Sono una delle persone la cui vita è stata calcolata dal punto di vista della contabilità. Per chi sia curioso la mia vita è stimata dover durare tra ventimila e venitduemila giorni. Il suo valore è stato stimato a 1200,000 (in dollari US del quarto trimester del 1985) la ragione per cui il conto all'epoca mi lasciò abbstanza di “stucco”, – tanto per usare termini tecnici – è che la vita di un operaio di Bhopal costa circa $56.000.

 

In effetti i prezzi relativi sono cambiati assai rispetto a qualche tempo fa:

 

Ma se segue una disgrazia, allora pagherai vita per vita: occhio per occhio, dente per dente, mano per mano, piede per piede, bruciatura per bruciatura, ferita per ferita, livido per livido.

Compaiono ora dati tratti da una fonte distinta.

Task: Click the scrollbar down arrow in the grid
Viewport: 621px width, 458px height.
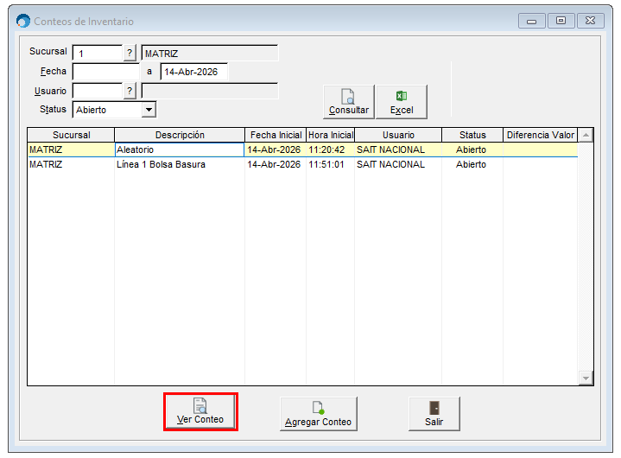Action: pos(586,378)
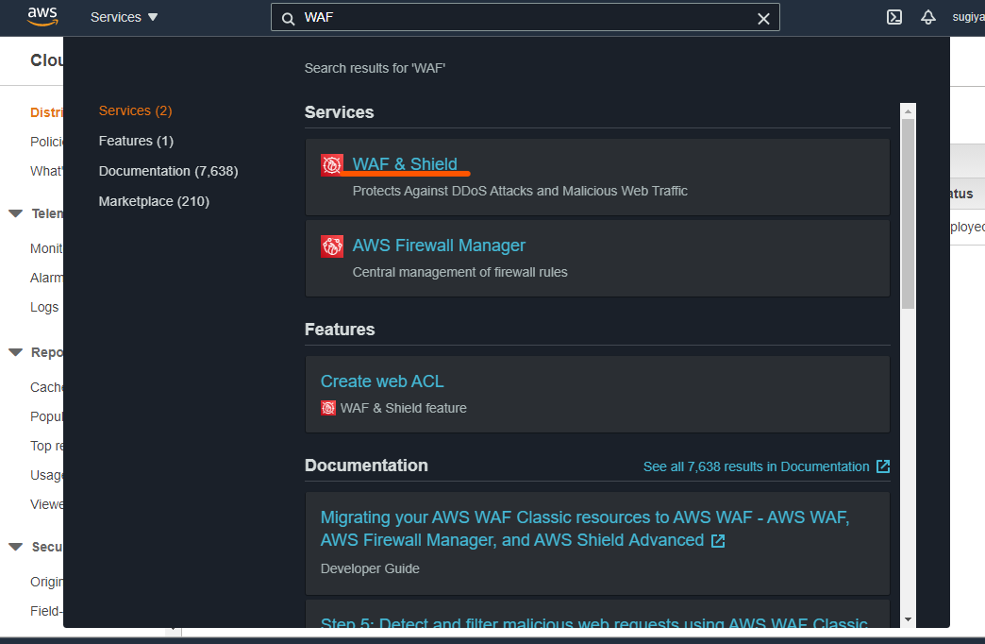The image size is (985, 644).
Task: Open the AWS home logo
Action: point(42,16)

Esodo 21

O meglio trovarsi nella condizione di dover scegliere. Di solito tra due o piu' cose.

Il che non implica giudizi di "valore" ma solo la necessità di adottare e applicare un "peso" che sia idoneo ad una scelta razionale (quella emotiva non ha bisogni di molti ragionamenti). 

Come quando si deve decidere se salvare madre o nascituro. 

PS: era una risposta a Massimo Famularo ma per sbaglio è finita qui sotto.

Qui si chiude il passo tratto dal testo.